5. Originally Posted by undefined
Hm I assumed the objects are non-identical since the thread thread title has "subsets" in it and sets typically have no duplicates.
In counting problems that may or may not be the case.
Many authors do use the term multi-set over against just set.
But that rather recent as history goes.

6. Hello, taylor1234!

$\text{What is the number of ways to color }n\text{ objects with 3 colors}$
$\text{if every color must be used at least once?}$

I am assuming that the objects are indistinguishable.

I cranked out the first few cases and found a pattern.

. . $\begin{array}{|c||c|} \hline
n & \text{3 colors} \\ \hline
3 & 1 \\
4 & 3\\
5 & 6\\
6 & 10\\
\vdots & \vdots \\ \hline \end{array}$

There are $\dfrac{(n-2)(n-1)}{2}$ three-color arrangements.

~ ~ ~ ~ ~ ~ ~ ~ ~ ~ ~ ~ ~ ~ ~ ~ ~ ~ ~ ~ ~ ~ ~ ~ ~

Now I see the reason for this . . .

We have $\,n$ objects in a row, say, $n=7$

. . $\circ\;\_\;\circ\;\_\;\circ\;\_\;\circ\;\_\; \circ\;\_\;\circ \;\_\;\circ$

There are 6 spaces between the objects.

Select 2 of the spaces and insert "dividers".

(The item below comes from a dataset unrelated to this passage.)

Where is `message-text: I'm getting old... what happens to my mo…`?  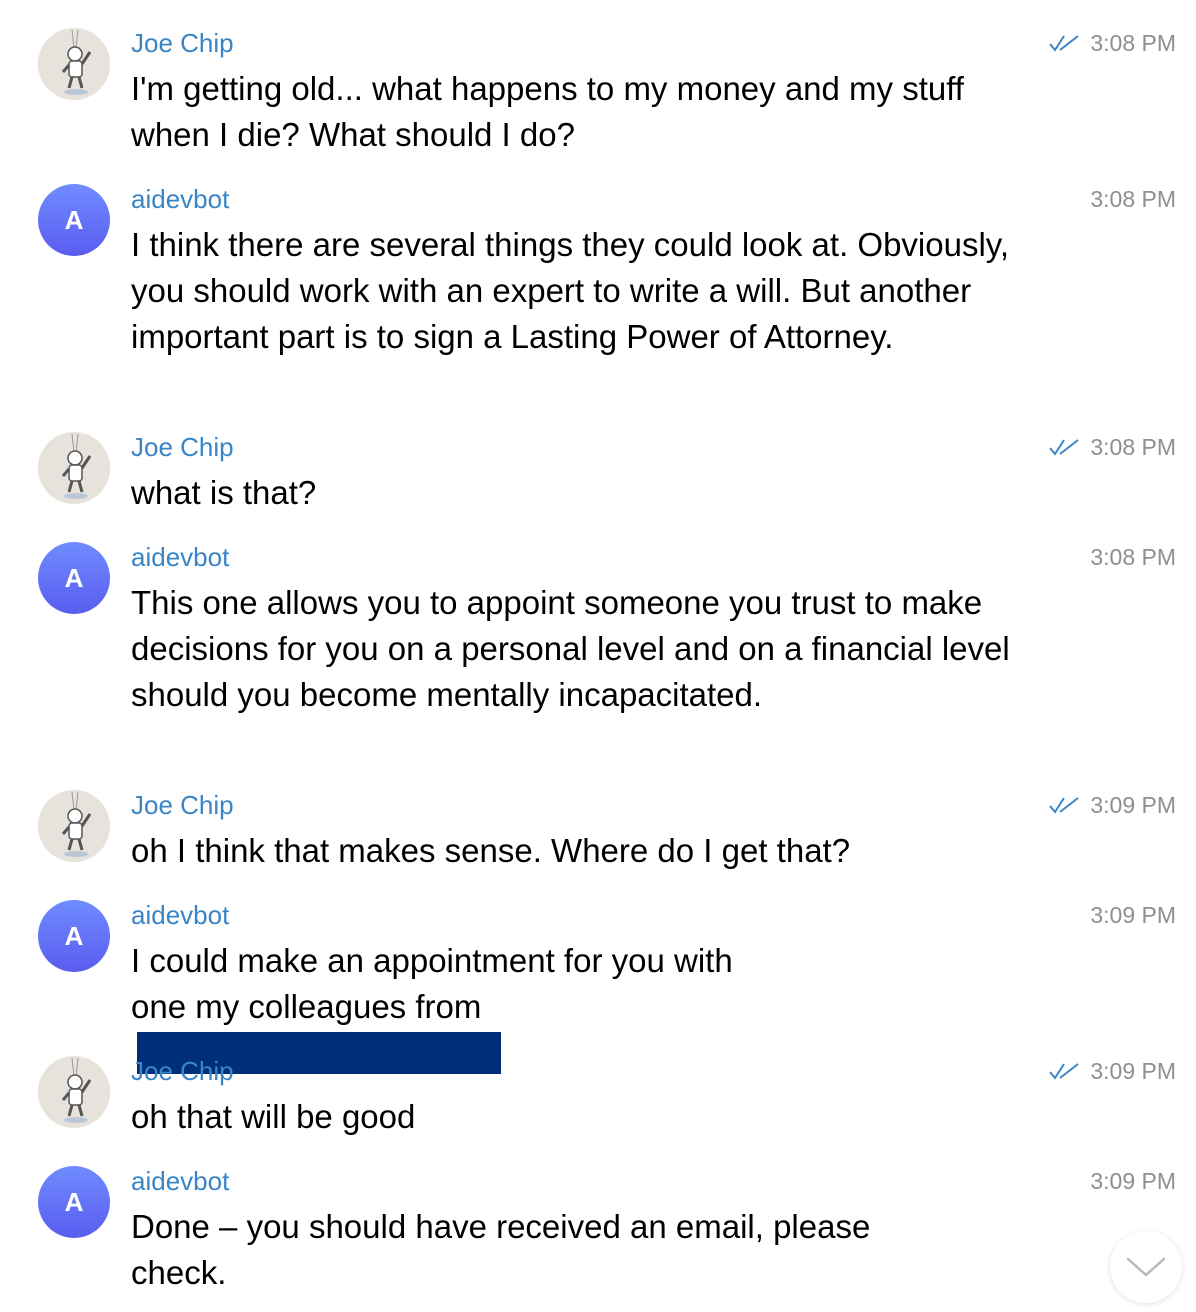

So that: . $\circ\:\circ\:|\:\circ\:|\:\circ\:\circ\:\circ\: \circ$ .represents: . $A\:A\:B\:C\:C\:C\:C$
. .
Two of color A, one of color B, four of color C.

And: . $\circ\:\circ\:\circ\:|\: \circ\:\circ\:\circ\:|\:\circ$ .represents: . $A\:A\:A\:B\:B\:B\:C$
. .
Three of color A, three of color B, one of color C.

With $\,n$ objects, there are $(n-1)$ spaces.

Selecting two spaces, there are: . $\displaystyle {n-1\choose2} \:=\:\frac{(n-1)(n-2)}{2}$ ways.